**PROMPT:**
Where the string "icon" occurs in the material below, report the whole line.

══ INPUT ══

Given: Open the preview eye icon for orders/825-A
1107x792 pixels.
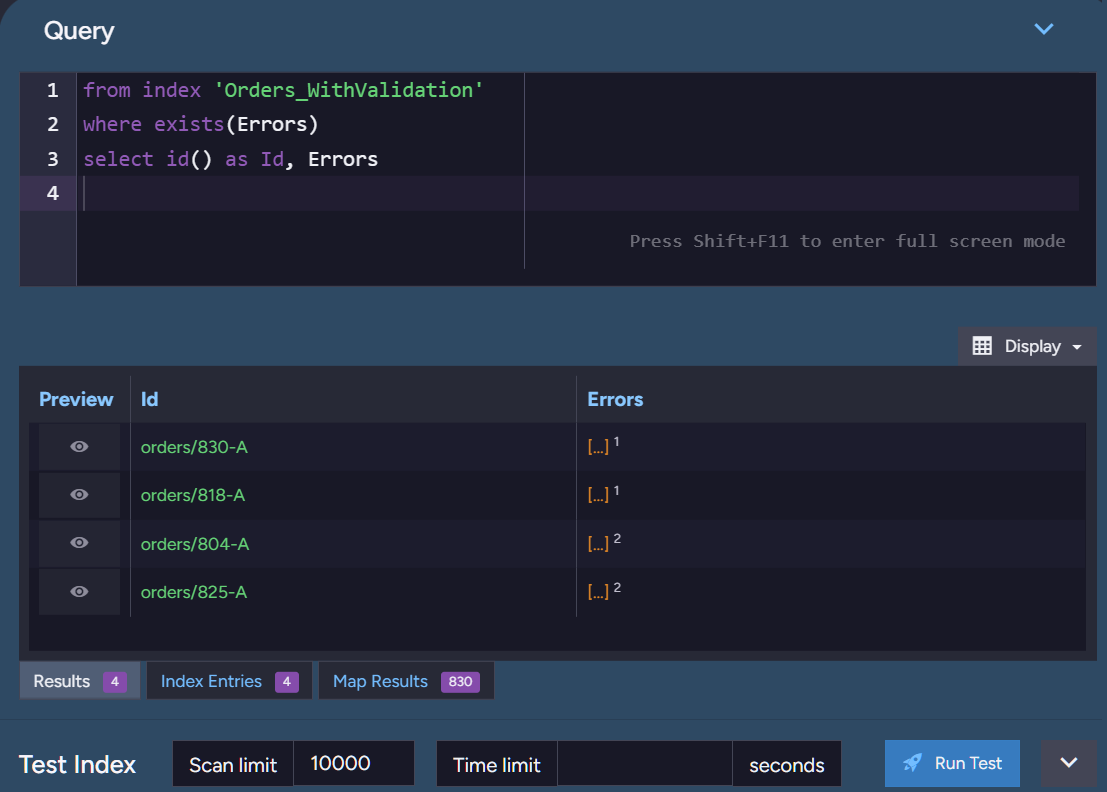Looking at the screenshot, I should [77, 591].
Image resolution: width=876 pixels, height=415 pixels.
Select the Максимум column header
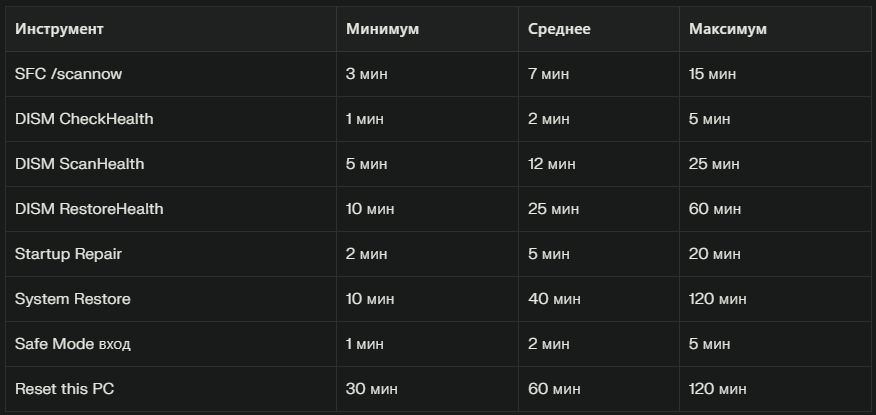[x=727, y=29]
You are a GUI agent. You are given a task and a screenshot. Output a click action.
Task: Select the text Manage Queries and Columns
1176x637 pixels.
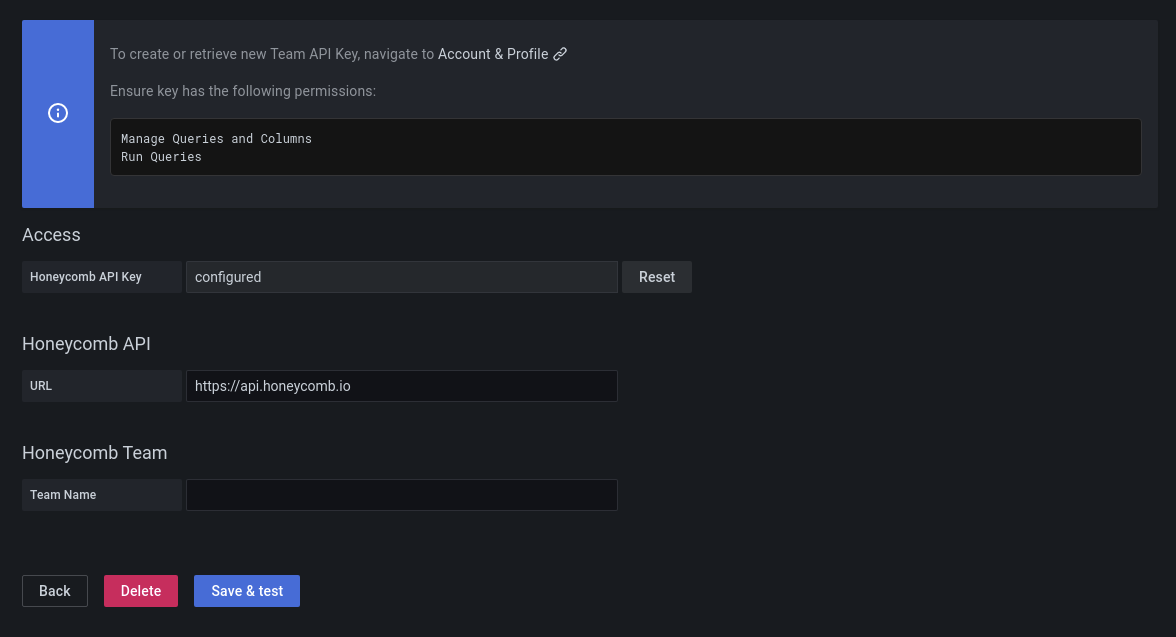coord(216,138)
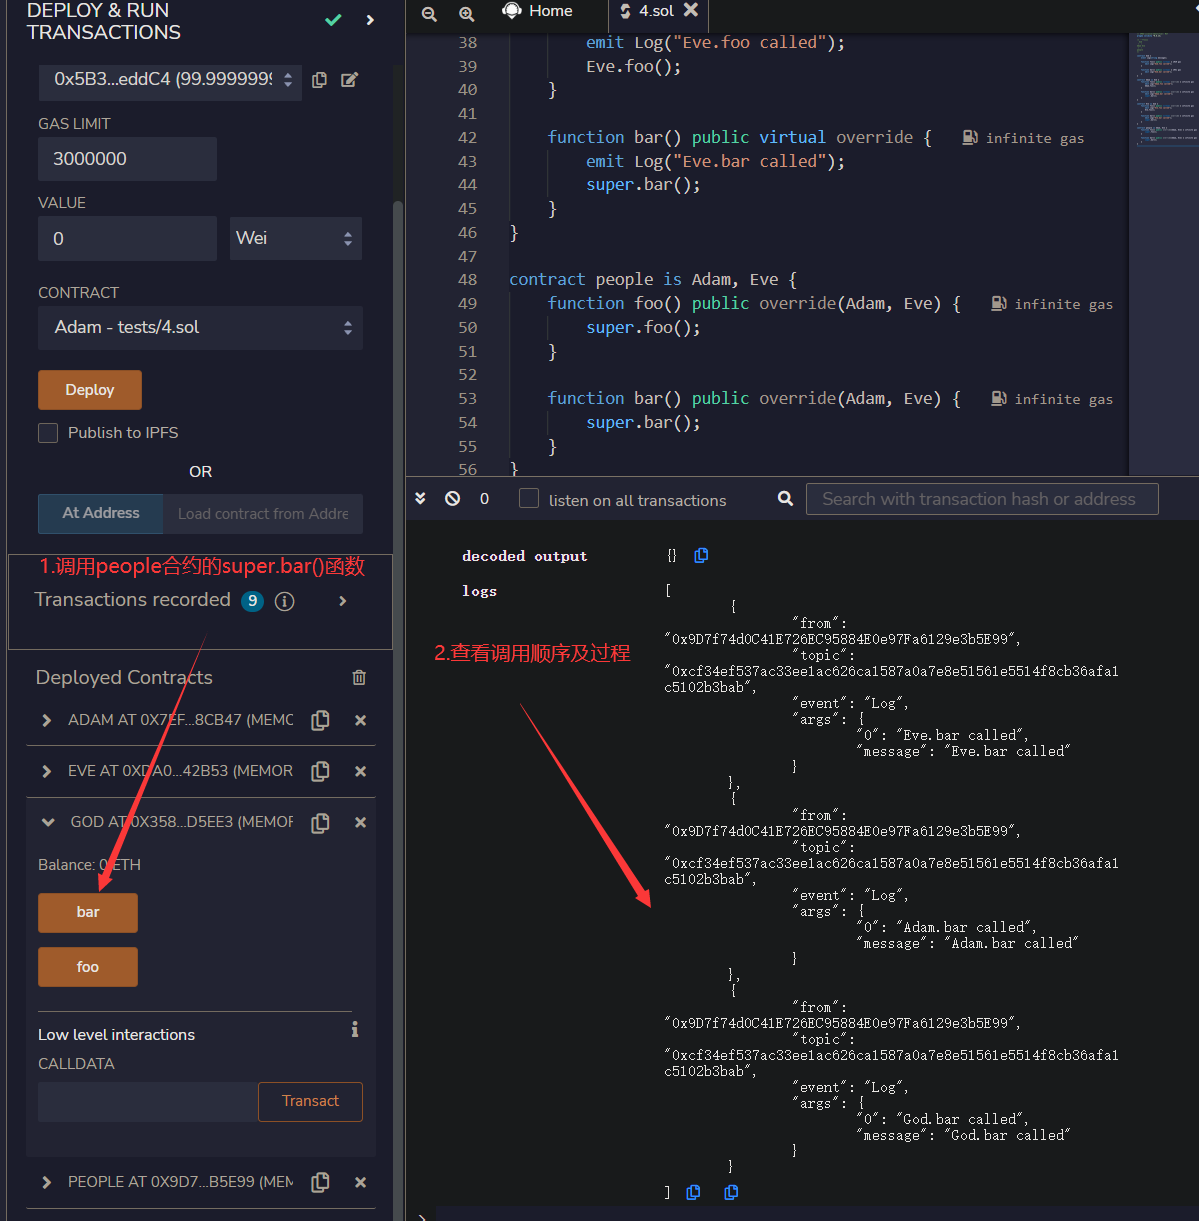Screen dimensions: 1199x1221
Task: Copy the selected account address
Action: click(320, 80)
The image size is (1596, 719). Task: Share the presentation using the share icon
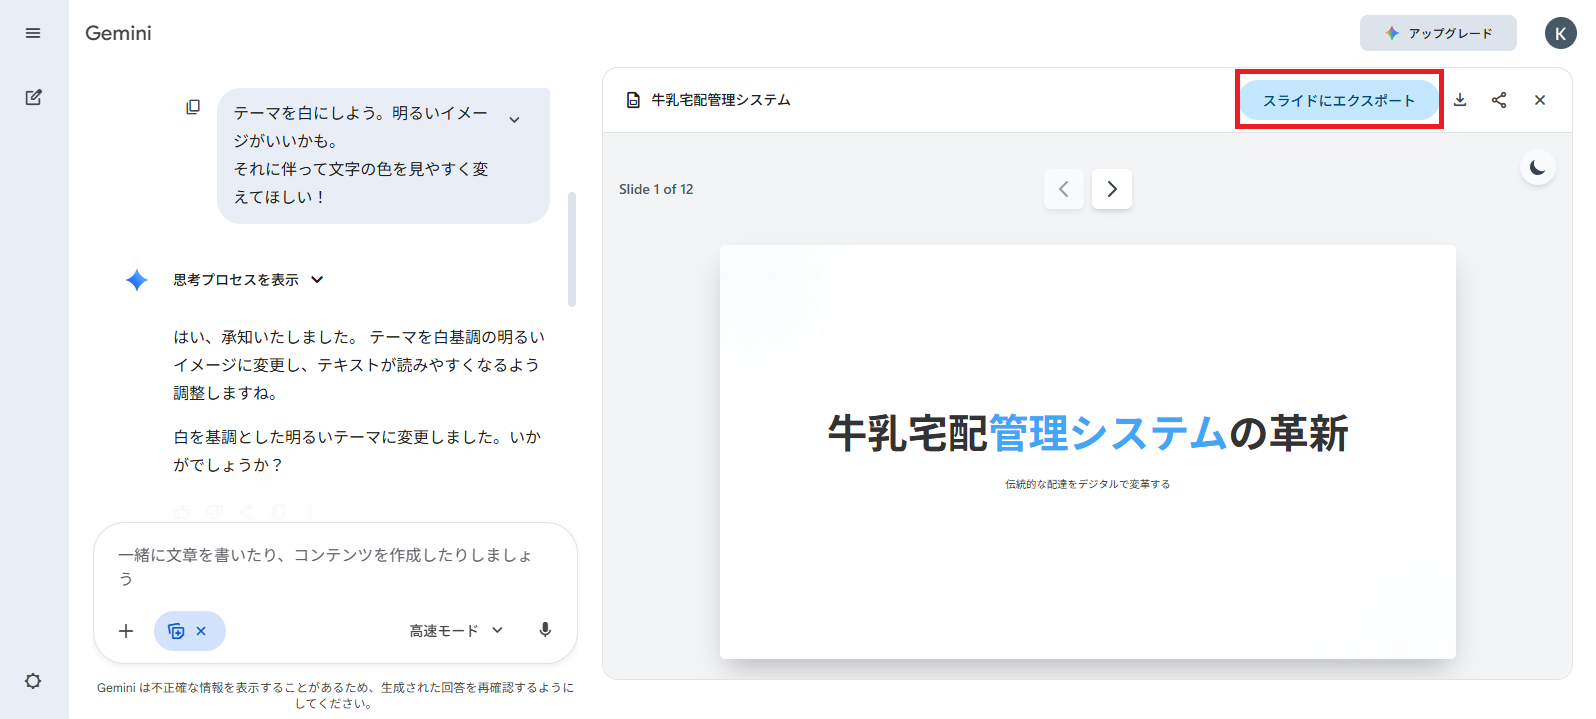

═══

**EXPECTED ANSWER:**
Given: Open the preview eye icon for orders/825-A
The image size is (1596, 719). Task: Share the presentation using the share icon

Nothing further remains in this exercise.